Exercise objective: All the lines below need retyping exactly, apart from the images.

━━━━━━

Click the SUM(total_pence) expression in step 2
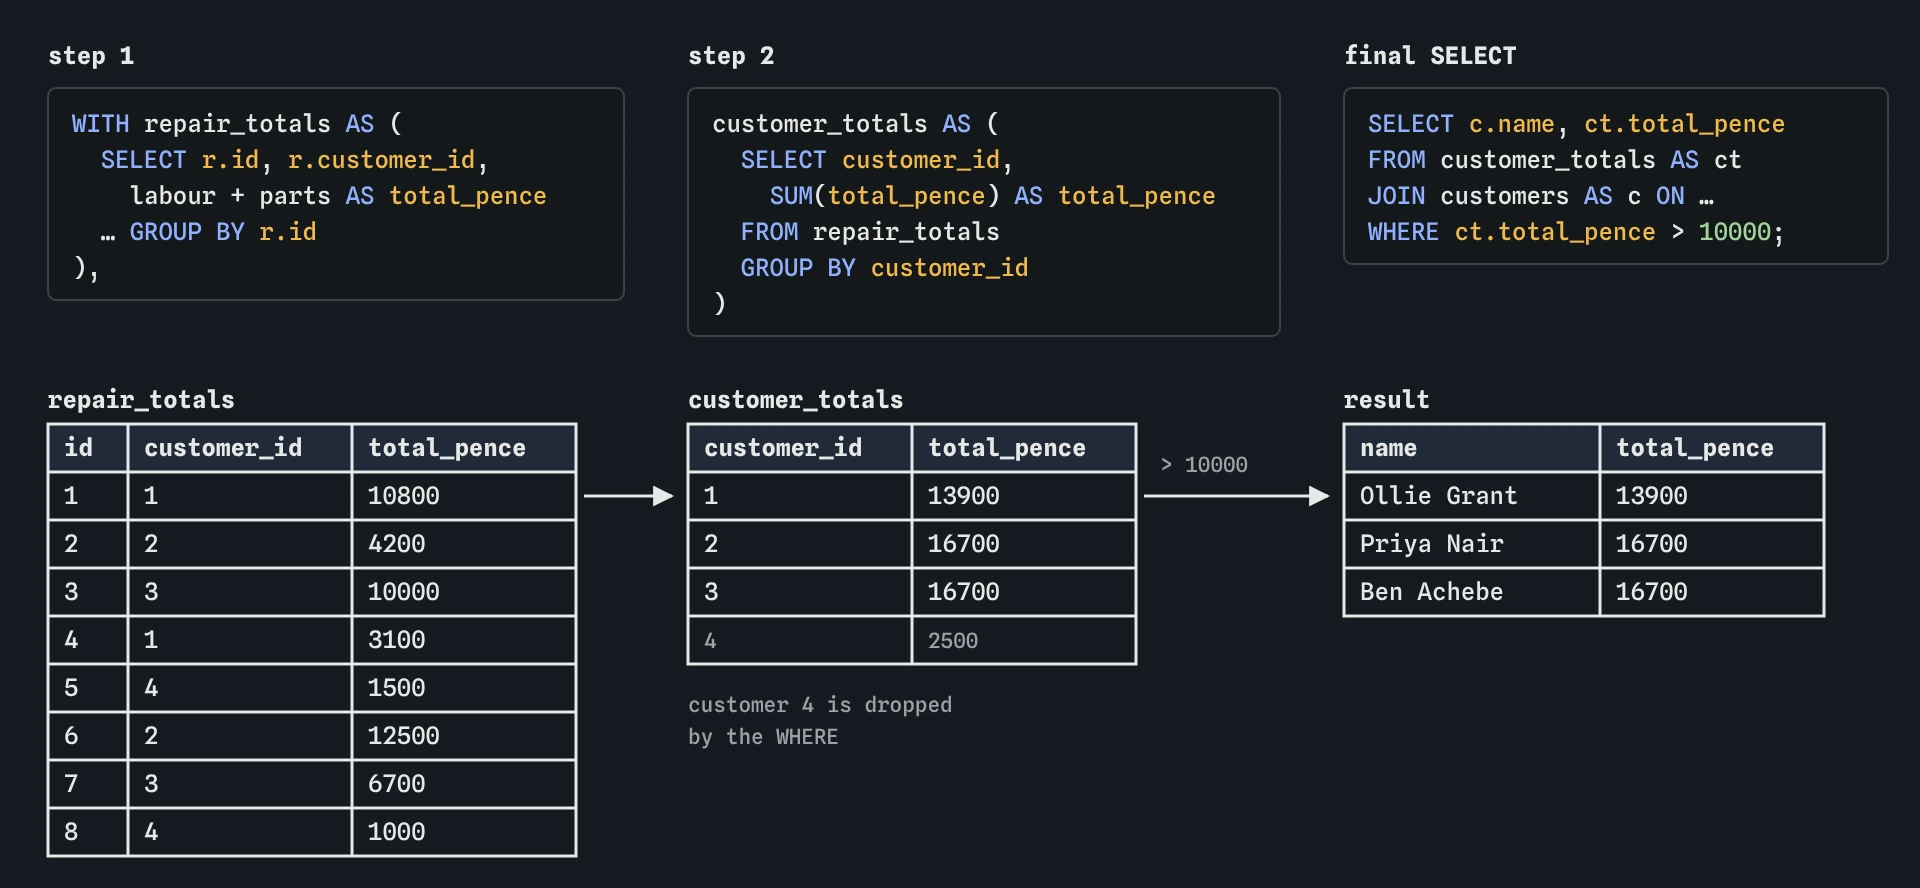Image resolution: width=1920 pixels, height=888 pixels. [885, 196]
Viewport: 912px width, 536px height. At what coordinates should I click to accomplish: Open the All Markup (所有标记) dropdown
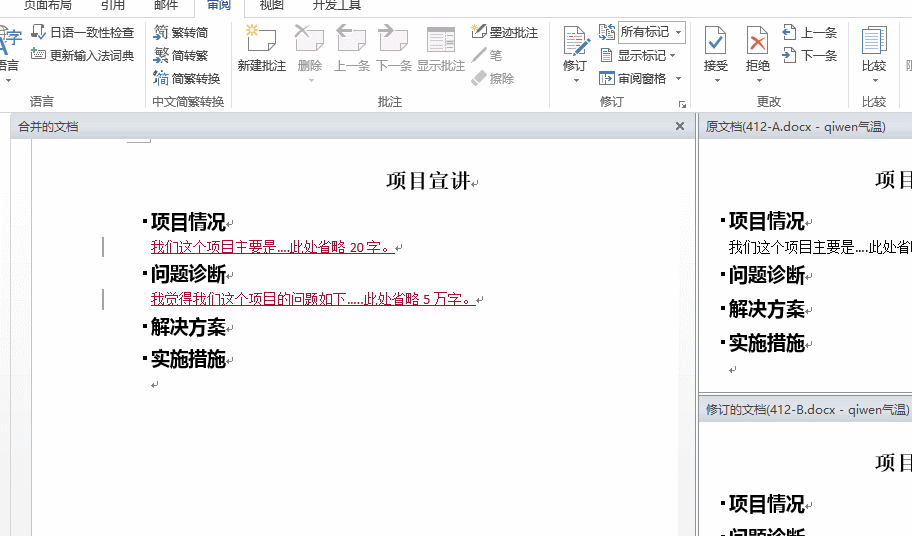tap(678, 33)
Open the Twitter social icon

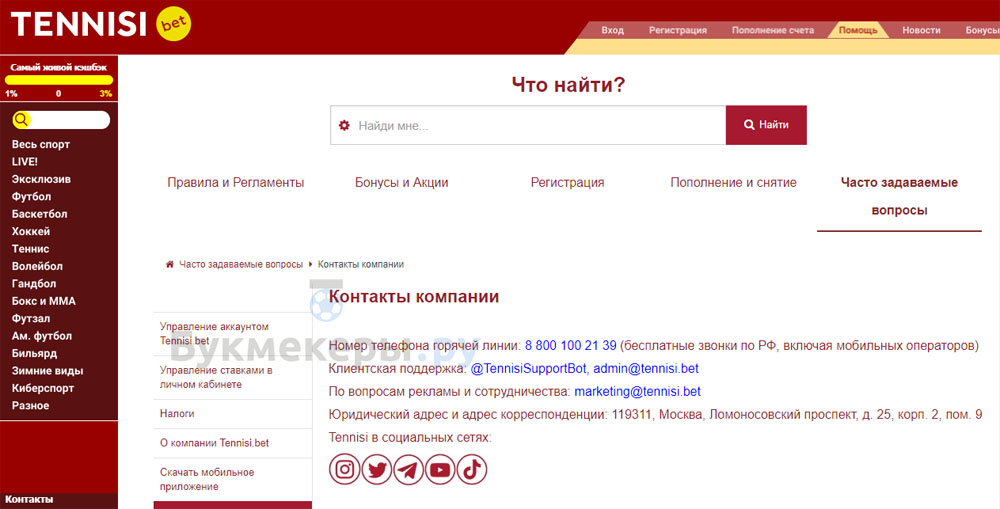click(377, 469)
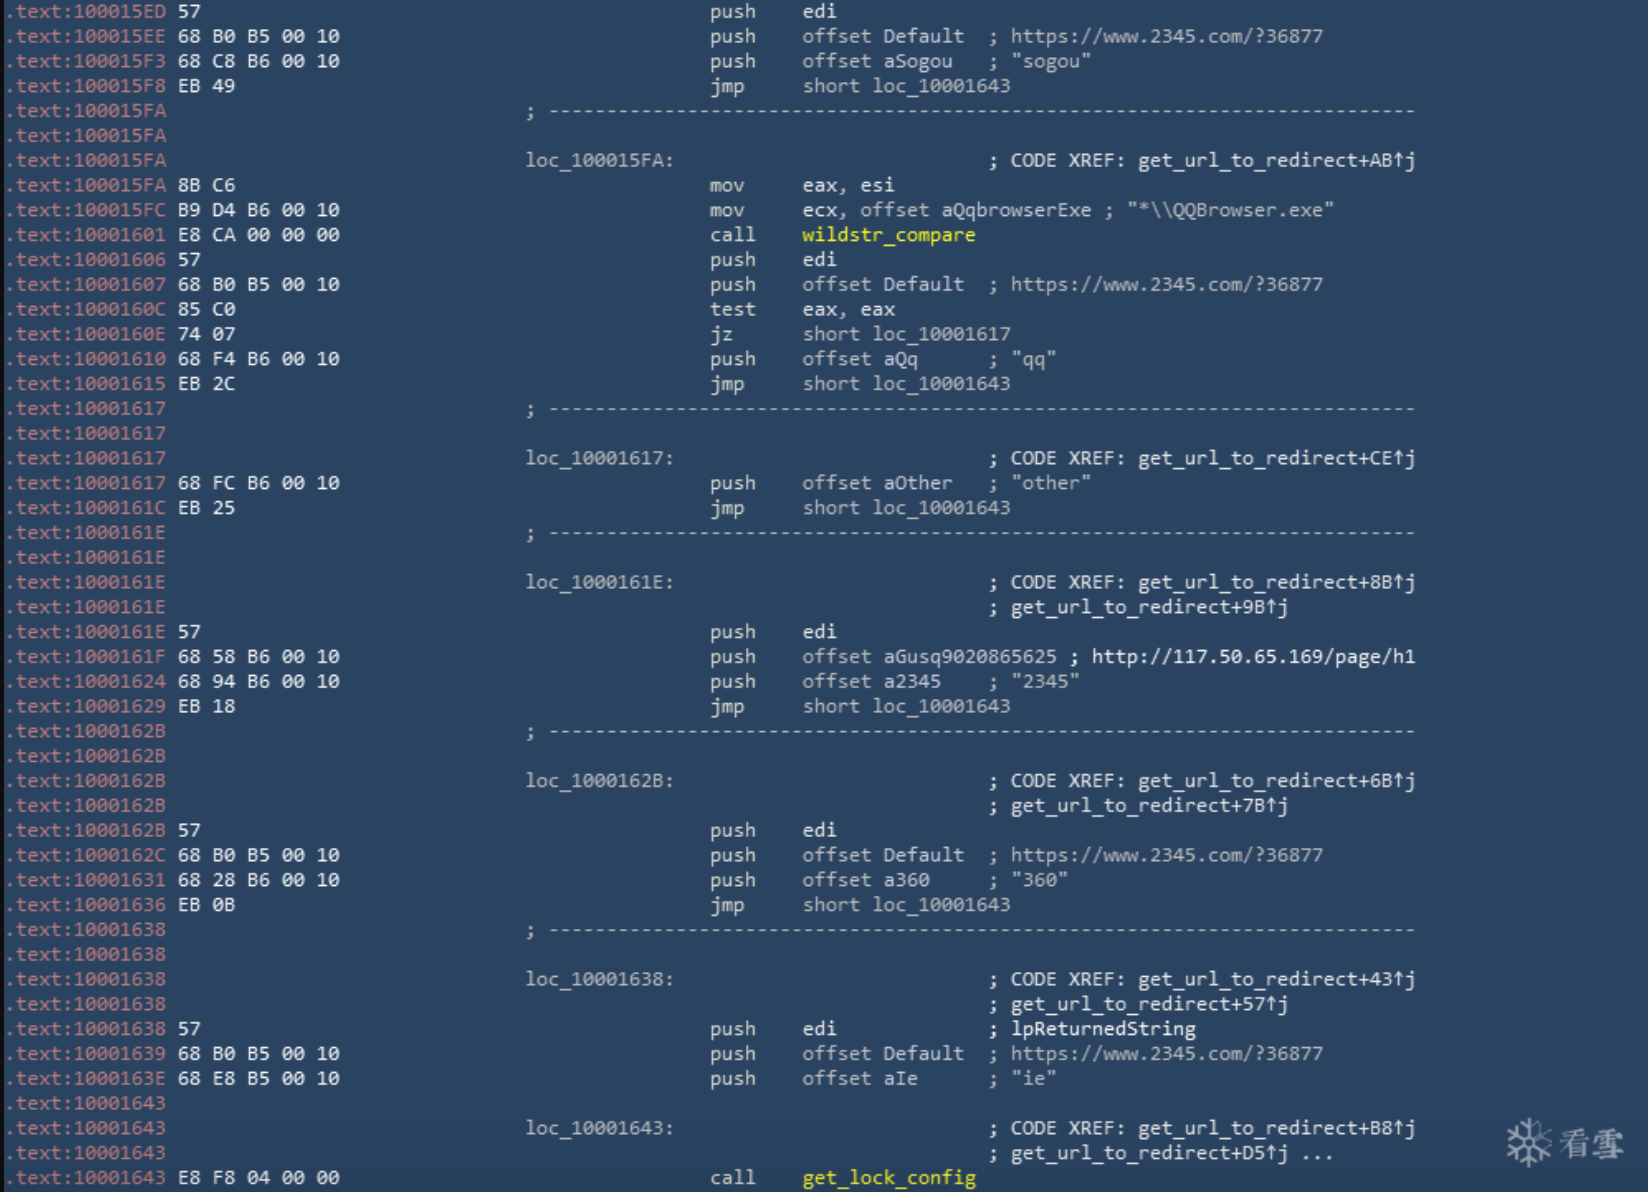1648x1192 pixels.
Task: Click the offset aOther operand
Action: (877, 483)
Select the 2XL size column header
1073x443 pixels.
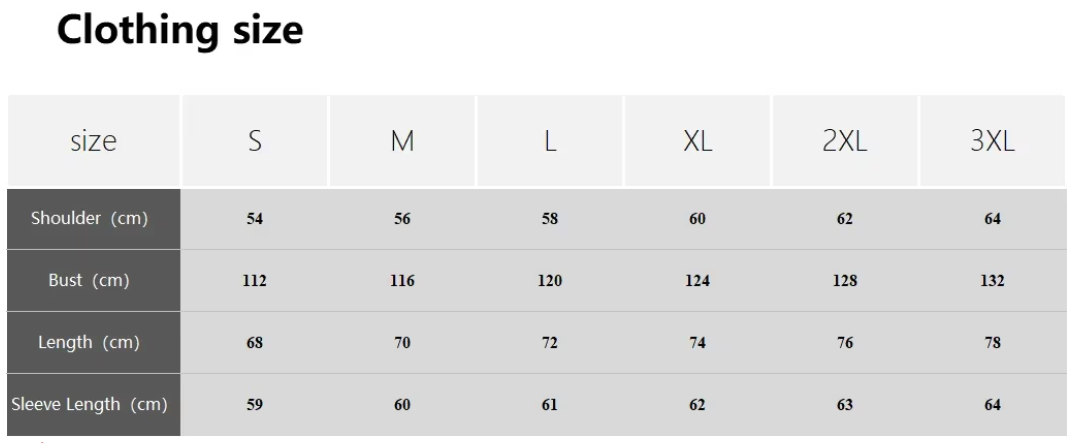(x=845, y=140)
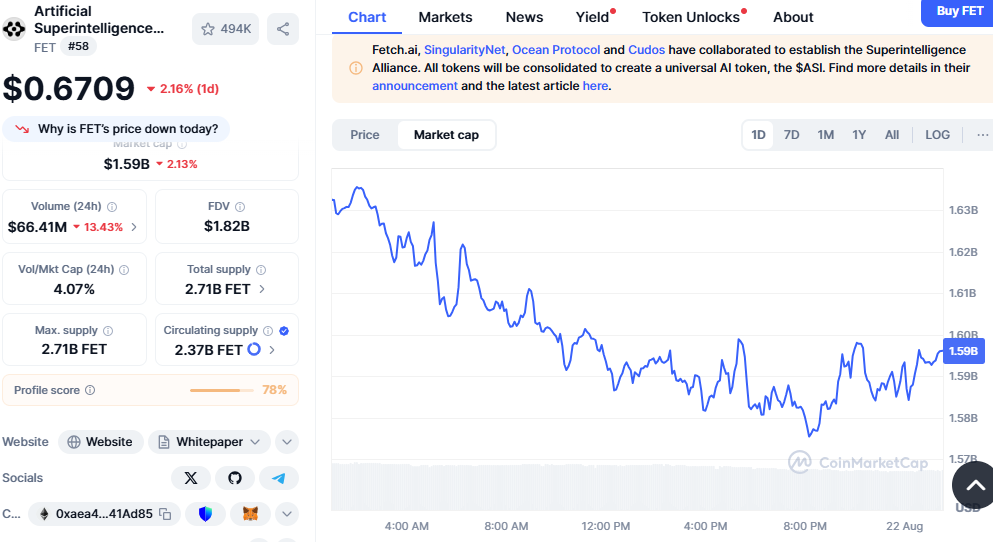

━━━━━━

Solution for this task:
Click the SUM(total_pence) expression in step 2
Image resolution: width=1920 pixels, height=888 pixels. [885, 196]
Viewport: 912px width, 536px height. At what coordinates should I click to accomplish: Open the All Markup (所有标记) dropdown
tap(678, 33)
Open the Twitter social icon

click(377, 469)
1648x1192 pixels.
Task: Click the offset aOther operand
Action: (877, 483)
Select the 2XL size column header
1073x443 pixels.
(x=845, y=140)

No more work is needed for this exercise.